Pourquoi construire un tel centre ? Premièrement, "parce que les campements sauvages [à Paris] sont insalubres et inacceptables", a expliqué Anne Hidalgo. Depuis juin 2015, plus d'une vingtaine d'évacuations et de "mises à l'abri" de migrants dans des structures d'accueil, des gymnases ou des chambres d'hôtels, ont eu lieu à Paris.
Ensuite, poursuit la maire de Paris, "parce qu'il fallait inventer de nouveaux dispositifs face à la saturation des centres d’hébergements actuels [centres d’accueil et d’orientation (CAO), centres accueil pour les demandeurs d’asile (Cada)]".
Les migrants qui passeront les portes du camp doivent, en théorie, ne rester que "5 à 10 jours" maximum sur place. Ils seront ensuite redirigés vers différentes structures "sur tout le territoire national", a précisé de son côté Emmanuelle Cosse, la ministre du Logement, présente aux côtés d'Anne Hidalgo. L’État a d'ailleurs promis d’ouvrir de nouvelles places d’accueil en CAO et Cada pour désengorger Paris.
2) Un camp pour les "hommes isolés"
Le camp de La Chapelle est divisé en deux pôles : à l’entrée, une immense "bulle" de 1 000 m2 dominera le paysage. C’est là que les équipes accueilleront "tous les migrants" quels que soient leur sexe et leur situation familiale pour évaluer leur situation.
Cette "bulle", appelée "pôle d'accueil", sera ouverte de 8 h à 20 h. Elle aura pour rôle de répartir les arrivants après un examen médical au "pôle santé". Médecins du Monde et le Samu social seront présents pour épauler Emmaüs dans le suivi médical et sanitaire des lieux. Les femmes et les enfants qui se présenteront Porte de la Chapelle seront dirigés vers un autre camp, situé à Ivry (en proche banlieue de Paris) qui devrait ouvrir ses portes avant la fin de l’année et qui aura une capacité de 350 places.

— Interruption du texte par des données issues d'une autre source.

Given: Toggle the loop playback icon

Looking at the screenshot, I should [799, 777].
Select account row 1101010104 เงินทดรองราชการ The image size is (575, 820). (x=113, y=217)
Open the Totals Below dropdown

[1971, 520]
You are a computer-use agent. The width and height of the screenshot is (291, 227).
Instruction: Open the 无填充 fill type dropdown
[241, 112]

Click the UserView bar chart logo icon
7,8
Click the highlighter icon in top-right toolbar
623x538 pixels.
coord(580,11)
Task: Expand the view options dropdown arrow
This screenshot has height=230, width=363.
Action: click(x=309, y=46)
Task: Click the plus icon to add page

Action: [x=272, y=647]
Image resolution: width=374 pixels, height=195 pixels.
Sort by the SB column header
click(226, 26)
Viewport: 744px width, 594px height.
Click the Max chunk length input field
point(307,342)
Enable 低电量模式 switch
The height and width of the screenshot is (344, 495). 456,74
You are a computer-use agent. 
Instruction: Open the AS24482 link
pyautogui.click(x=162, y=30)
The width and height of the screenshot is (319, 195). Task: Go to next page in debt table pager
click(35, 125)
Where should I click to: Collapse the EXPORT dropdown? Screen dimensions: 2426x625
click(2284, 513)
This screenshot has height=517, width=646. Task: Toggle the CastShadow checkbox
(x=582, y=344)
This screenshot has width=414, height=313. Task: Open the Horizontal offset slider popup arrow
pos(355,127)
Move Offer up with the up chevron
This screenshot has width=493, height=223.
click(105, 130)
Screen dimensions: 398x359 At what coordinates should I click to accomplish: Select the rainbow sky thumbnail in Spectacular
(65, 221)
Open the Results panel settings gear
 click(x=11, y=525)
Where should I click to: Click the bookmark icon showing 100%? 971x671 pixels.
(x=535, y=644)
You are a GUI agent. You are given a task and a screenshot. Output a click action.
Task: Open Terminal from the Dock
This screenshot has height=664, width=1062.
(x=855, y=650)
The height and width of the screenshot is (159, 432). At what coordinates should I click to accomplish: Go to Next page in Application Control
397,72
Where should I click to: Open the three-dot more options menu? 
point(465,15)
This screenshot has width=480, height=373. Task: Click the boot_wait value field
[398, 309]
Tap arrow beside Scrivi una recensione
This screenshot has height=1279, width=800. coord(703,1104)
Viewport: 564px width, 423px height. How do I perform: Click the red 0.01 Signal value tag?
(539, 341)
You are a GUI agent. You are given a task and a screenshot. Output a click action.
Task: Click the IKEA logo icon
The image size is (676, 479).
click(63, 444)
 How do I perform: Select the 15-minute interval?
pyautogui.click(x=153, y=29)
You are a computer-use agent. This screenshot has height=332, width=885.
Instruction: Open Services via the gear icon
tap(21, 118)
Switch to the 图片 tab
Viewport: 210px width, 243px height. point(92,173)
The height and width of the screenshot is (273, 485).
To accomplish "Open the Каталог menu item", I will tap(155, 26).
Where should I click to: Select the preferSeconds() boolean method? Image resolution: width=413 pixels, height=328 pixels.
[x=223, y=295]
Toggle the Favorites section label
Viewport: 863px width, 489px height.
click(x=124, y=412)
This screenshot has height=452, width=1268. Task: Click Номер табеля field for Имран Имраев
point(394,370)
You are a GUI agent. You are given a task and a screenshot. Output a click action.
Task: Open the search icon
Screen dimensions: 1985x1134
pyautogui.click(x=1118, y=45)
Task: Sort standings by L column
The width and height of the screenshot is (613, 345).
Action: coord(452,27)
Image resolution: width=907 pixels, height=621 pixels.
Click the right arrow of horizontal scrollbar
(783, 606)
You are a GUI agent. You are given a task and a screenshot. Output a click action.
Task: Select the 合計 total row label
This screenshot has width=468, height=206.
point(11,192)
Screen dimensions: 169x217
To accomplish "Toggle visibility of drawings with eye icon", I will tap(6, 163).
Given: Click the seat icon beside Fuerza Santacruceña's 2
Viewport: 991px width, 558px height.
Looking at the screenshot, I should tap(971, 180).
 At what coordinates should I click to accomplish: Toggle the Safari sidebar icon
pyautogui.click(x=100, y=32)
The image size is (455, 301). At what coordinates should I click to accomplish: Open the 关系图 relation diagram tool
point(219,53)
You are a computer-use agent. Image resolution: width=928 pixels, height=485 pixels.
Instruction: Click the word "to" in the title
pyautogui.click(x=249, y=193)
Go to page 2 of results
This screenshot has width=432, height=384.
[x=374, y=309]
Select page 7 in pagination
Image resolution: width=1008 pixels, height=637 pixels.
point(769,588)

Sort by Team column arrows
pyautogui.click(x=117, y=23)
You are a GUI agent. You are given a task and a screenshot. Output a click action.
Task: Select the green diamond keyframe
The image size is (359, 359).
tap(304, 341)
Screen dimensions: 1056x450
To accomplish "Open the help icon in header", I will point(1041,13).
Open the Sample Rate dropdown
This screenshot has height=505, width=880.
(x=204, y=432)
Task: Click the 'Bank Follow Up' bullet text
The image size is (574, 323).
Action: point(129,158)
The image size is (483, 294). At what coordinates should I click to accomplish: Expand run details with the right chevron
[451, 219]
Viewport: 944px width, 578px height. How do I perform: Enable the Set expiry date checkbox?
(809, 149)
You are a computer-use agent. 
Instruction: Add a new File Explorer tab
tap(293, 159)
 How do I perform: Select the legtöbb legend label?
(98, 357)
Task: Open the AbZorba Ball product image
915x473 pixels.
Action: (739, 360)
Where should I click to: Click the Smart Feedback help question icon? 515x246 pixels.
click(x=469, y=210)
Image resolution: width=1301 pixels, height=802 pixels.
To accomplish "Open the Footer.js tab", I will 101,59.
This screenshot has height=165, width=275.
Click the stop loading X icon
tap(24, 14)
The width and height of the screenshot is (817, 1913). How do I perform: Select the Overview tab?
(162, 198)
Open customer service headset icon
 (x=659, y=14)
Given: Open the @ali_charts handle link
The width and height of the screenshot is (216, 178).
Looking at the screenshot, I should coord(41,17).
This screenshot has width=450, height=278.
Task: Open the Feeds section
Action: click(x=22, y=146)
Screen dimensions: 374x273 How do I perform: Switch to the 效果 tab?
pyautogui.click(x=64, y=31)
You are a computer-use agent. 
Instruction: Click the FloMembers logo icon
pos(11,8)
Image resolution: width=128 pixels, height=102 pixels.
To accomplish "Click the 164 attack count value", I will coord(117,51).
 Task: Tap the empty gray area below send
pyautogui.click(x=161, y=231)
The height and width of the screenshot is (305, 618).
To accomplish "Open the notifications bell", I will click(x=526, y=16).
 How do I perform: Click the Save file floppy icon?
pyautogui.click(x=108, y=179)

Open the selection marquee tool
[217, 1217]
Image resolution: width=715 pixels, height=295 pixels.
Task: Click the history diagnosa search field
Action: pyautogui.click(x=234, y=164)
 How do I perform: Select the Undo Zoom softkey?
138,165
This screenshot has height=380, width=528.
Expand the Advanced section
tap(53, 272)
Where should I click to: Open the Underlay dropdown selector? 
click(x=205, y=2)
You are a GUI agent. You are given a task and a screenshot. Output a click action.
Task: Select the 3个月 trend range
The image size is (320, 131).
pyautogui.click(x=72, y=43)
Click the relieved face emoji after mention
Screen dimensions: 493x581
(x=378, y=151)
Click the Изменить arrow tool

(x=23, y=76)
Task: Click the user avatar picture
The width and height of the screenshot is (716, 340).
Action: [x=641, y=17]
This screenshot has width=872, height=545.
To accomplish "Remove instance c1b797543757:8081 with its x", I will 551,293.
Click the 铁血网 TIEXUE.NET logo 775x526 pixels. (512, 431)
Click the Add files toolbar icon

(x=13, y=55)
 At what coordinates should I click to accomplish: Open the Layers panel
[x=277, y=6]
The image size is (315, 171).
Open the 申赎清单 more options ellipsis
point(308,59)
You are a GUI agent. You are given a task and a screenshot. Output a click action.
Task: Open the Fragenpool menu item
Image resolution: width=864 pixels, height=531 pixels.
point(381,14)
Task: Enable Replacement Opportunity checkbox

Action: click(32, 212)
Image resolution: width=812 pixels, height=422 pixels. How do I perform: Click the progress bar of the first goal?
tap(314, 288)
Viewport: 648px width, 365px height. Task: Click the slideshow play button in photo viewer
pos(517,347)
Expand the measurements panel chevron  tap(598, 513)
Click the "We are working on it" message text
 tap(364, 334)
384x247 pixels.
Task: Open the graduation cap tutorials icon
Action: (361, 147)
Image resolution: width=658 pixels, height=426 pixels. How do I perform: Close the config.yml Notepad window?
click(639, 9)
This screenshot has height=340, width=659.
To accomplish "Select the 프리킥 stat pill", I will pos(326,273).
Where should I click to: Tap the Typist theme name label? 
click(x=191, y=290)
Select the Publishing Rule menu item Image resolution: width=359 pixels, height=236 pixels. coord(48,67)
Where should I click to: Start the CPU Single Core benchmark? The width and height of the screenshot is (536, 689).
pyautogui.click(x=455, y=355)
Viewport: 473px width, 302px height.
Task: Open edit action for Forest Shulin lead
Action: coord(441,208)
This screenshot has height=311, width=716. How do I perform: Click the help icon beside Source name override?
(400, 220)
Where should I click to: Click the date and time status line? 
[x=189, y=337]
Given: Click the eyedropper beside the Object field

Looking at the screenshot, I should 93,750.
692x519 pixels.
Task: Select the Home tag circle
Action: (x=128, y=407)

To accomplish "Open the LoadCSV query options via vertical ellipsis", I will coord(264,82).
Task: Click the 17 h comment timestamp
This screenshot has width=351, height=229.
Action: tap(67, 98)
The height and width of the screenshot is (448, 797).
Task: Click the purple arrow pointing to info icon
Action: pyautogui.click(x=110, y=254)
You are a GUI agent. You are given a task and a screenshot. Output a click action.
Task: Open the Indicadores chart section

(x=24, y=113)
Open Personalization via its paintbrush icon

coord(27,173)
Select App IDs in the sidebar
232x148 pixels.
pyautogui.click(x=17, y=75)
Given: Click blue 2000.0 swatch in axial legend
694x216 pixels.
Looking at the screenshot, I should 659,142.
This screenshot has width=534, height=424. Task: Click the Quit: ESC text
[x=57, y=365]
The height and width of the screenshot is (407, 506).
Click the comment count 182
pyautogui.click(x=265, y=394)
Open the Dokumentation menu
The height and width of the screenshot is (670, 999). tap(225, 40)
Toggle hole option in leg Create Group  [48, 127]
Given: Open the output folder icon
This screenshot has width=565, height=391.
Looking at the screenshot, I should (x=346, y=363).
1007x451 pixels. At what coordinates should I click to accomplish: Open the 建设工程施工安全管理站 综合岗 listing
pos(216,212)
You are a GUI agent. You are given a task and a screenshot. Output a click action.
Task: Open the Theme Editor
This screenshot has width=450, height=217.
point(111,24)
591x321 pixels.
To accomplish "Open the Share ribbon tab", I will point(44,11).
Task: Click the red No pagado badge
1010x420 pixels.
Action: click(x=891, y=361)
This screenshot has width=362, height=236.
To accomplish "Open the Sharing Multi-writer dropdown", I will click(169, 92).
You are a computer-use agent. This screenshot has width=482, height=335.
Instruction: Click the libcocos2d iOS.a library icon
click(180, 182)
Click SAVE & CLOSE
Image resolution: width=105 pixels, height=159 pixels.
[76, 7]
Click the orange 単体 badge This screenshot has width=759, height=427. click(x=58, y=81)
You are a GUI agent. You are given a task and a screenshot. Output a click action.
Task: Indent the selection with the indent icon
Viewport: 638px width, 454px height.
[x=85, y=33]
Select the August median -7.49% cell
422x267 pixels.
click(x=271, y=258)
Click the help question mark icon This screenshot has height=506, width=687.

Les hommes, qui ne voyagent pas en famille, pourront accéder à l’espace derrière la "bulle" où sera construite une immense halle, le "pôle hébergement". Ce pôle aura une capacité de 400 places. "Il y a aura 100 chambres de 4 personnes et huit blocs sanitaires" a expliqué Julien Beller, l’architecte du camp.
"Le camp ne sera pas un lieu de contrôle policier", a également assuré le président d'Emmaüs, Bruno Morel.
3) Le coût du camp humanitaire
La construction du centre parisien coûtera 6,5 millions d'euros et sera financée à 80 % par la Ville (5,2 millions d’euros) et 20 % par l'État. La Ville de Paris prendra aussi à sa charge 50 % du coût de fonctionnement de la "bulle", le pôle d’accueil, soit 1,2 million d’euros par an.
"Le reste des dépenses sera couvert par l’État, qui prendra aussi en charge l’intégralité du coût du pôle hébergement", peut-on lire dans le communiqué de presse de la Ville de Paris. Au total l'État consacrera "au moins 15 millions d'euros en année pleine" au projet, selon Emmanuelle Cosse.
4) Un camp "pour se poser et se reposer"
L’architecture du camp de La Chapelle a été longuement pensée pour être à la fois fonctionnelle et agréable. "Nous n’avons pas voulu mettre en place des tentes en ligne comme dans un gymnase", a expliqué Julien Beller. "Nous voulions permettre aux résidents de se poser et de se reposer". Ainsi, contrairement au camp de Grande-Synthe, plutôt sommaire, les architectes ont réfléchi à l’esthétique du lieu.
"Nous avons pris en compte le confort thermique et acoustique du lieu", a-t-il précisé. Des espaces de détentes, des réfectoires, des bancs, des tables, un terrain de foot devraient voir le jour. Les espaces de nuitées seront subdivisés en huit îlots, avec des chambres en bois, chacune disposant de lits, d'une armoire et d'une prise électrique pour brancher les portables.
Les élus ont également insisté sur le rôle des riverains. "Il y a de la place pour tout le monde", a assuré Aurélie El Hassak Marzorati, la directrice générale adjointe d'Emmaüs Solidarités, qui a incité les Parisiens à distribuer des vêtements, "créer du lien"... Seule condition : il faudra recevoir l'aval d'Emmaüs. La responsable espère aussi récupérer des vêtements ou des "kits hygiène", auprès des particuliers mais aussi des entreprises.